You’re So Vain (You Probably Think This Blog is About You)
I hate getting my picture taken.
This wasn’t always the case. You could flip through old family photo albums and find me mugging for the camera—freckles and all. Somewhere around the era of junior high I became very conscious of being photographed.
If I saw someone holding a camera I ducked, put my hands in front of my face, or screamed and ran away. (Yes, I realize this is a bit dramatic, but it was junior high after all.) Except my timidness has carried through to my adult years, and I still find myself scrutinizing any and all photos of myself.
I know I’m not alone in this.
Over the years, I have had friends complain they looked too fat in a picture or request I don’t share any photos on Facebook. One friend of mine, a thin and fit woman mentioned she worried her gut looked too big in a photo of herself. I looked at her incredulously telling her most women would kill to have her “gut.” Don’t we all want to be thinner, more muscular, taller or shorter? Maybe we hate our hair or our ears, or maybe we don’t like our feet. What could possibly be the root of all this insecurity?
You’re So Vain.
When most people think of vanity, they think of someone who is conceited or thinks only of himself. For lack of a better phrase, I’ll call it the “all-about-me” syndrome.
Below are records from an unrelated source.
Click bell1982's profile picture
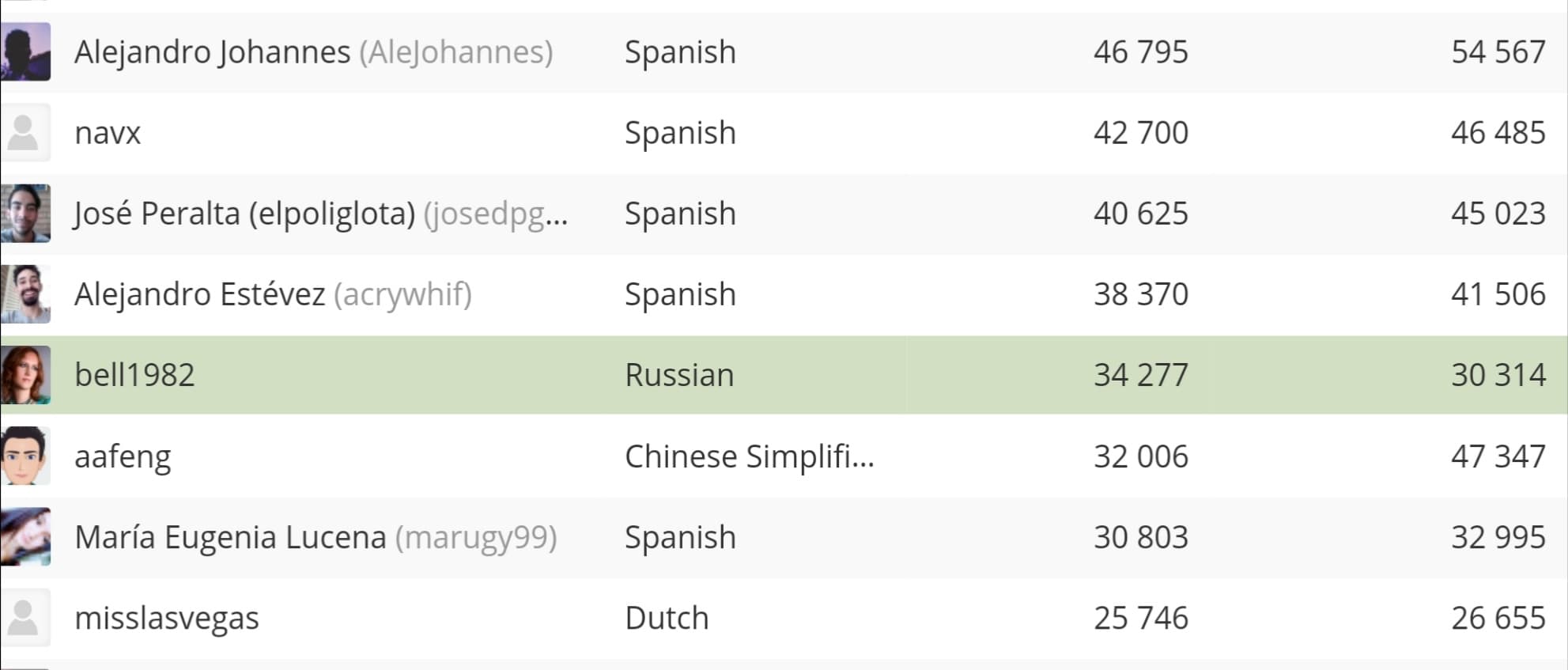 25,375
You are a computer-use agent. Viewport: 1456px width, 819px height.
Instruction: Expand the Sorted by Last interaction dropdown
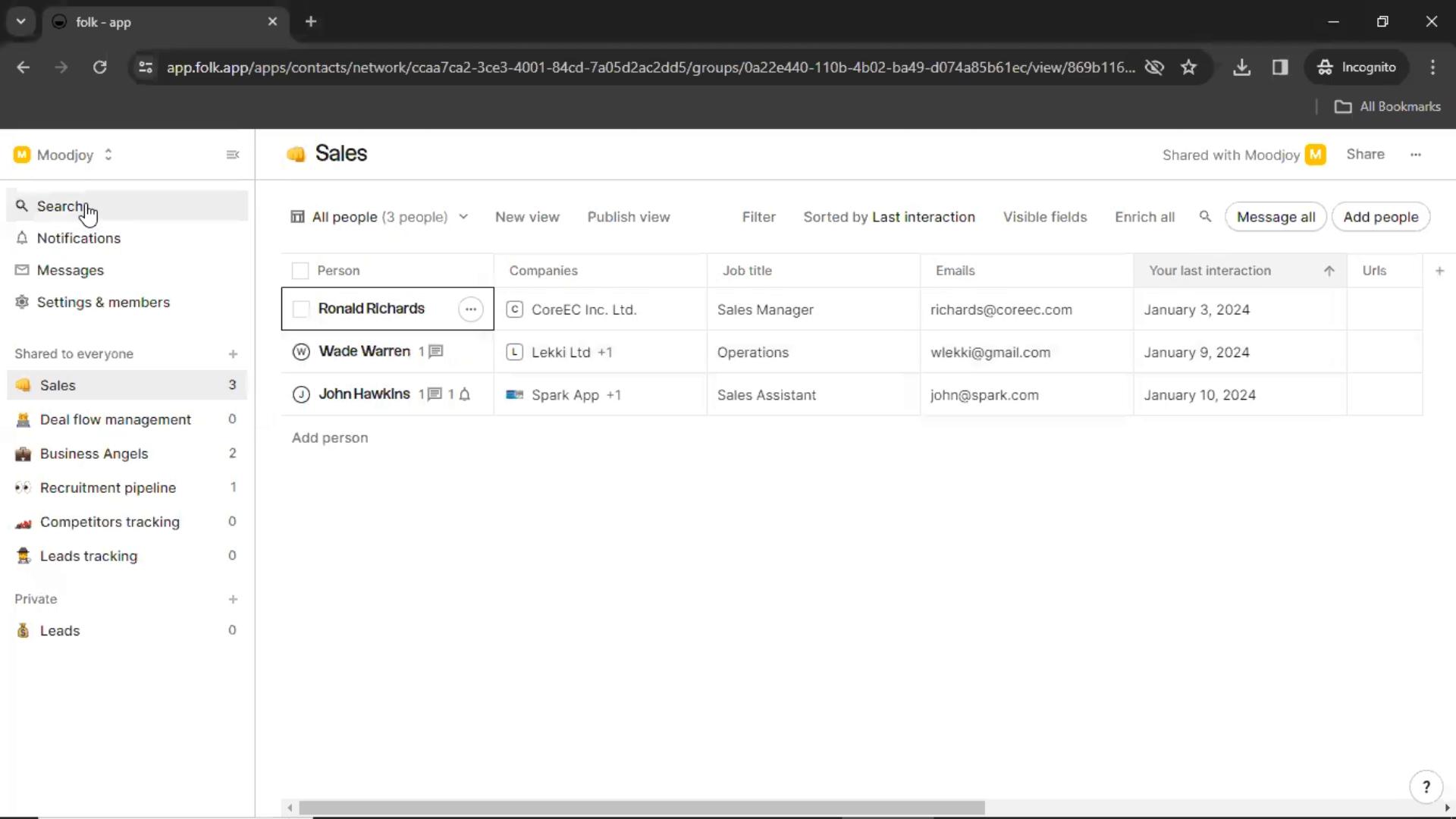pyautogui.click(x=890, y=216)
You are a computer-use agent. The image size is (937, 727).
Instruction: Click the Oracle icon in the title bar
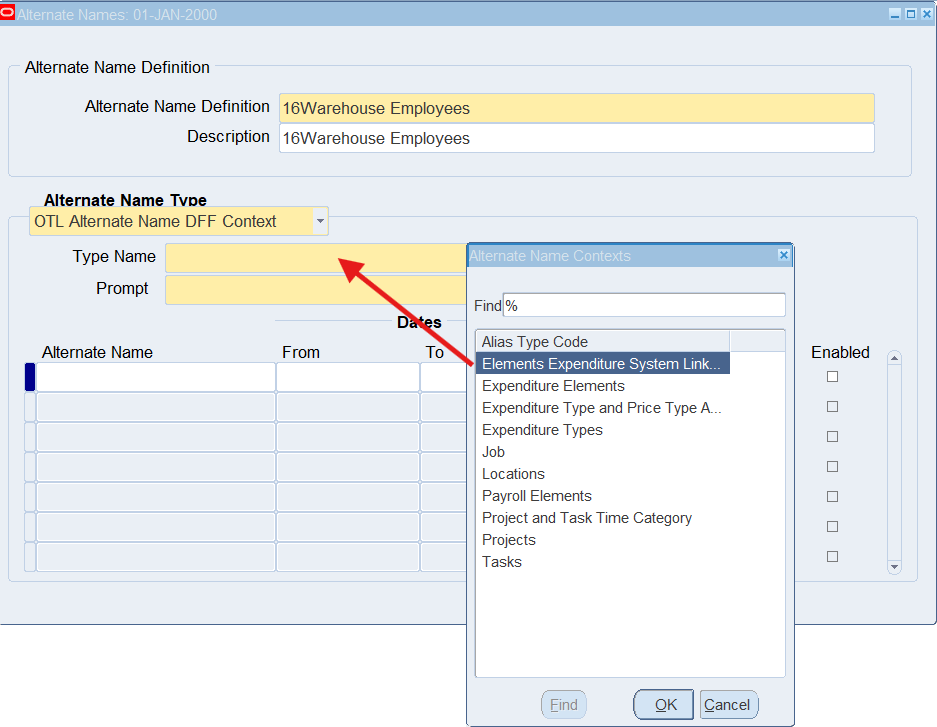click(x=8, y=14)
You know the type: the girl who spends over an hour doing her hair or the guy who constantly flexes his muscles in front of any reflective surface. Yet aren’t most of us a little vain? Why else would we worry so much about all of our physical imperfections? Why do we look at ourselves through this distorted lens and focus on things that truly are unimportant? Where does all of this angst come from?
Behind the veil of vanity lies something darker and even more troublesome: fear.
The fear of not measuring up to other people’s standards (or our own) fuels insecurity. Anxiety over aging, as foreboding as it can seem, might drive us to buy into expensive surgical procedures, or anti-aging cremes. Worries produced by comparing ourselves to friends, or even celebrities can sometimes pressure us to crash diet, prompting eating disorders or intense physical workouts which, if the body isn’t prepared for can cause sustaining injuries. The irony is, all of these behaviors stemming from fear and insecurity counteract the personal fulfillment that we are actually seeking.
So how can we get past all the self obsession? How do you break the cycle of fretting over your looks, comparing yourself to others or obsessing about your interactions?
A few years back I remember losing sleep over some gossip that was going around at work. There were rumors flying everywhere about people being fired or positions being eliminated. I paced the floors at night and talked to people that were close to me worrying about all the “speculation.” Finally, I resorted to calling a friend of mine that is a medium in hopes to get some answers about what might happen. She said something that kind of stung, but has stayed with me still.
“Dana, it’s not all about you. You need to let it go.”
I had created a whole scenario in my head that probably was much worse than reality. I let my mind wander into the path of self-obsession and the results were torturous.
So how do you let it go? Think about it: when are you the happiest? In these moments are probably times when you are out with friends or family, or completely engrossed in something where thoughts of yourself have the least importance. These are times when you are giving of yourself, not for recognition, but out of goodwill.
The remedy for insecurity is compassion—not only for others but yourself.
When you are open to connecting with those around you and making this world better, you worry less about your hair or you feet. Because when you realize that there is so much more than they way we look or the size we wear those thoughts lose their grasp on us. We step above the gossip, the comparisons, and especially the fear. We take one more step towards that magical place of enlightenment.
I’m starting to get over my fear of the camera; there is still a small place in me that wants to turn away and hide.
Then I let it go and smile because it’s not about me.